> _What you have to do_: Copy the records word for word, from the line with "Where should I" up to and including the last line of the records. Leave the pictures out of your answer.
• • •
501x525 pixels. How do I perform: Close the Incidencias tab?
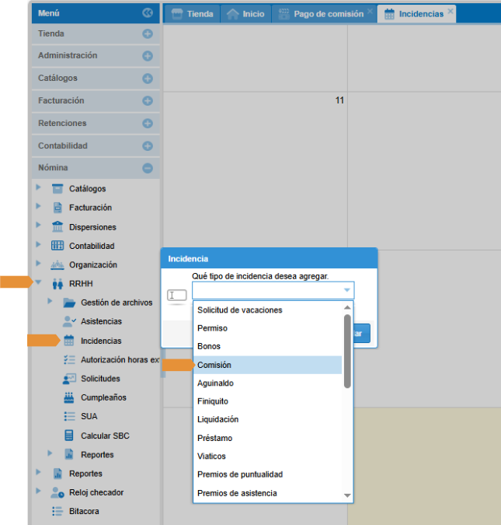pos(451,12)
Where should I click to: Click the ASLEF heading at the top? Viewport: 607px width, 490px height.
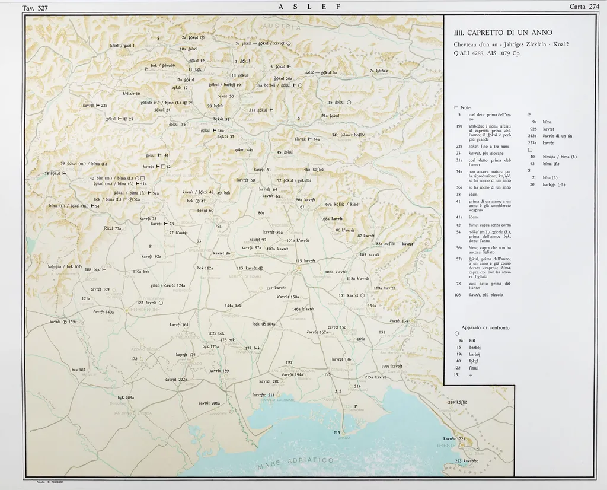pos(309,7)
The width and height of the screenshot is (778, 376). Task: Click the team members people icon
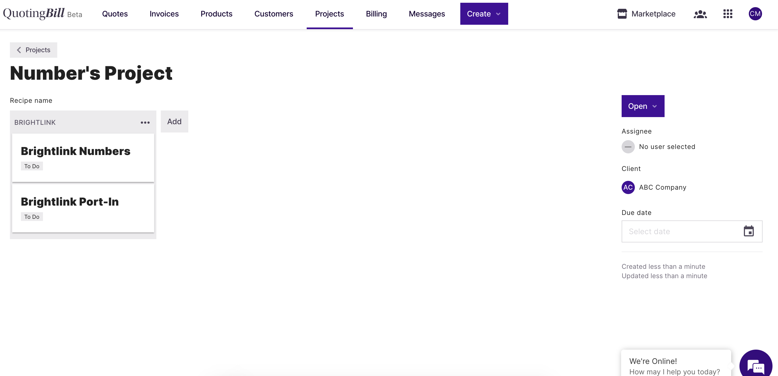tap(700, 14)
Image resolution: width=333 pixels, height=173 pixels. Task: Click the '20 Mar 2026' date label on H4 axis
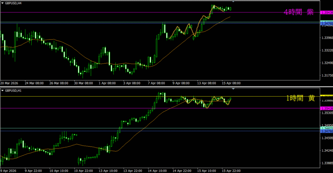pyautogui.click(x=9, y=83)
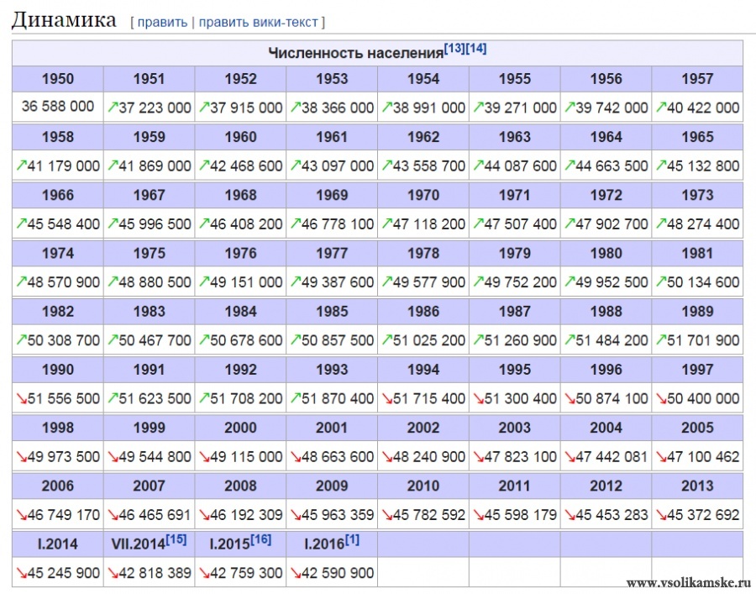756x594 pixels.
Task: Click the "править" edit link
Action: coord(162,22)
• • •
> _Written answer_:
Where should I click to: Click the ASLEF heading at the top? Viewport: 607px width, 490px height.
pos(309,7)
The width and height of the screenshot is (778, 376). Task: Click the team members people icon
tap(700, 14)
Image resolution: width=333 pixels, height=173 pixels. Task: Click the '20 Mar 2026' date label on H4 axis
pyautogui.click(x=9, y=83)
756x594 pixels.
Task: Click the "править" edit link
Action: coord(162,22)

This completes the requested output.